What the NHS needs?


A dose of kindness

While the NHS will always need money, that is not the primary requirement, but is an important requirement.

The NHS is fundamental in the delivery of CARE. So CARE is the primary requirement and when the NHS was created everyone employed, especially the nurses, main wish was to provide care to their patients. It was viewed as a vocation, not just a job.

During the economic expansion in the UK during the 50’s and 60’s, immigration was encouraged to ensure job vacancies were filled. In fact if it was not for the immigration many areas including the NHS would not have been able to continue.  The people recruited to the NHS had what was required, the compassion for the job, not necessarily educational qualifications. The training could be provided on the job. This ensured the excellence of the NHS was maintained.

But with extensive Government intervention over the last 30 years, the NHS has concentrated too much on chasing targets and not sufficient in maintaining patient care.

Also when the NHS was created the degree of care was, while very good, was limited to the available knowledge of that period in relation to the health conditions of the patients, the health practices available and there were hardly any expensive drugs. The level of immigration was minimal and foreign travel to exotic locations was hardly heard of outside the ruling classes and the intrepid explorers. Today the range of medical conditions which patients may be suffering from have increased considerably. With the advancement of medical science, not only are people living longer, but people who would have died at birth or soon after are surviving into relative older age, with many having varying disabilities. Our hospitals are no longer small cottage hospitals, but are extremely large, with many specialising in certain conditions. There is now extensive foreign travel by a large section of the population to exotic places.

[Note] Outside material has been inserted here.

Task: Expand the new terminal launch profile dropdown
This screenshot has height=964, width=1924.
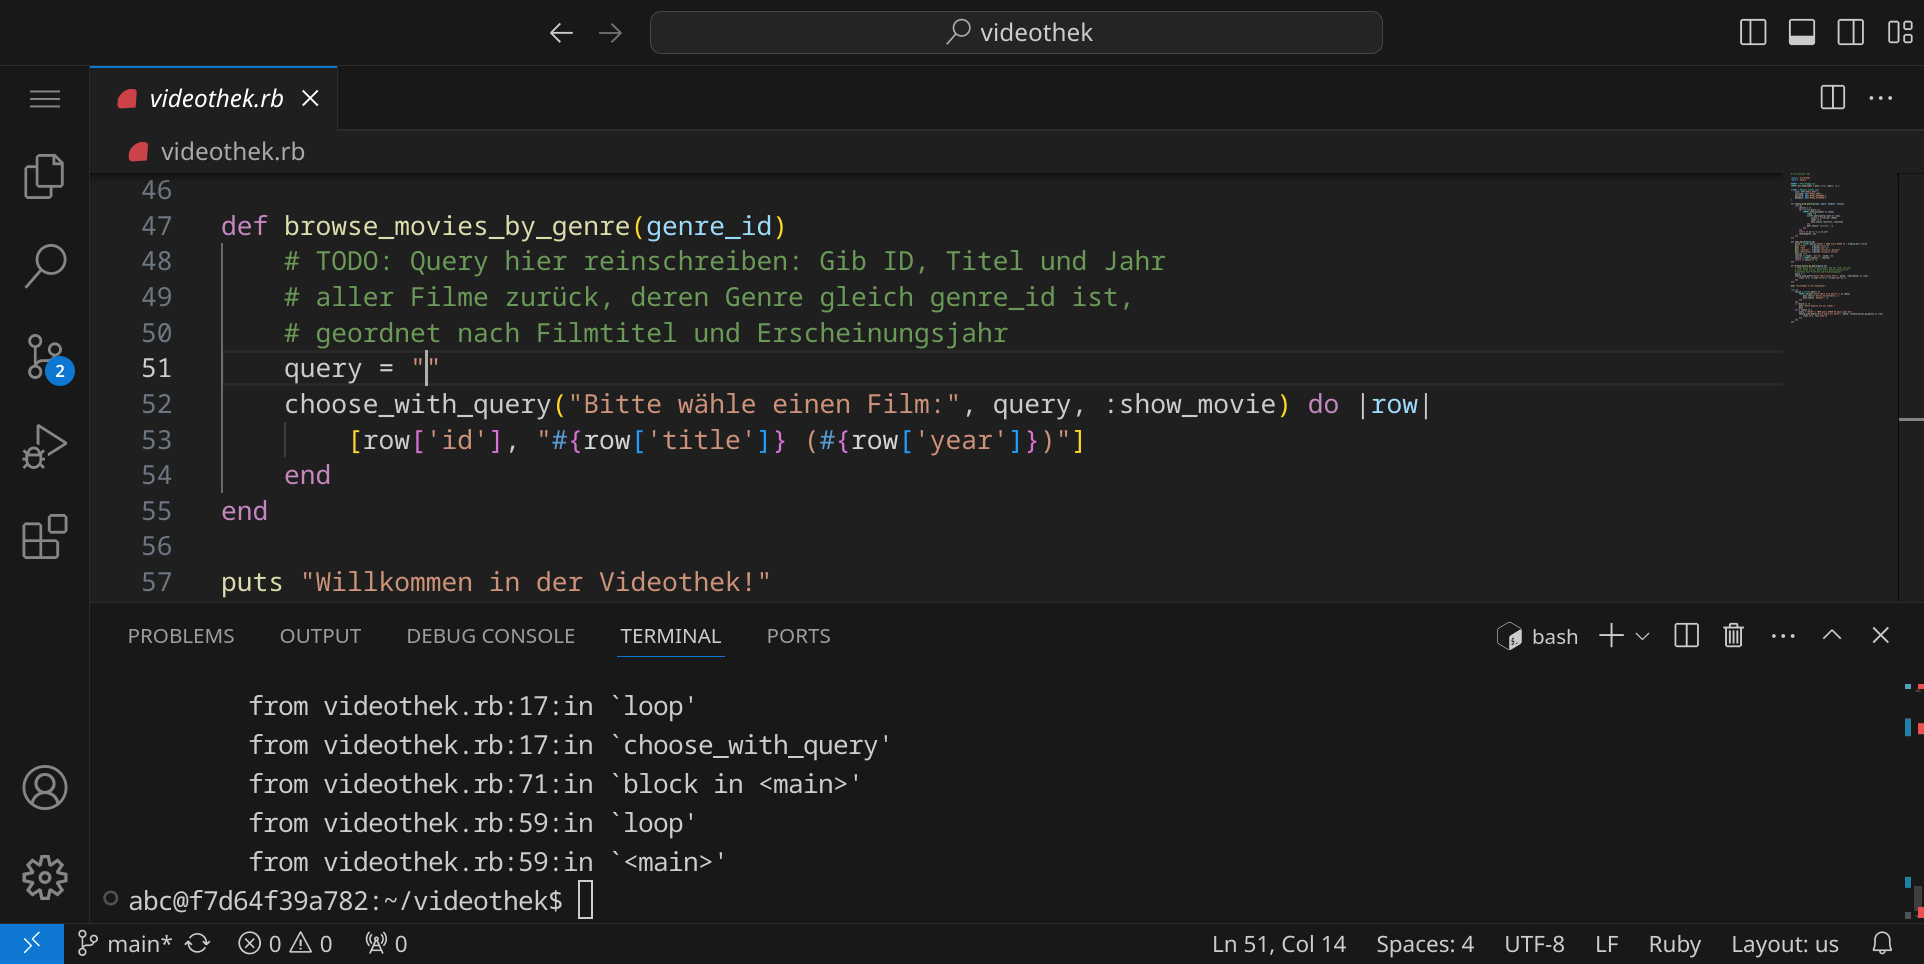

Due to the extensive increase in size of our hospitals, the management structure as had to be changed. Whereas previously the cottage hospital was run by a Matron, now no one person can undertake sole direct charge.  Matron could look at all aspects of the running of the hospital and maintain day-to-day control. She would immediately notice if all was not progressing to her satisfaction.  Also there would not have been any noticeable financial constraints. Hardly any of the health measures, treatments and operations would have been very costly.

Today there are masses of managers each undertaking responsibility for their own area of operation and do not always take into account  other related areas when making decisions.

Due to the targets culture, while these managers are consumed in endeavouring to reach and maintain these targets, other areas of operation, where there are no targets, are left to progress, or not, on their own to some extent.

Many say, bring back Matrons, which they have in some instances, but these Matrons are not the Matrons of old, their areas of control are limited and there will be a few Matrons in the hospital, where previously there would have been only one.

It is said there is a shortage of nurses in the UK and moves are being undertook to recruit from abroad. But how can this be when some UK nurses are likely to be made redundant due to cash restraints in the NHS.

So what is the answer?

Ensuring all staff give ‘a dose of kindness’ would be a start, but it is not the total solution. Effective management would be another and an end to continued Government intervention would be another.

What would also help would be a major change to the working culture of the UK. Today how many take pride in their job, ensuring they perform to their best ability and adhere to getting it right the first time.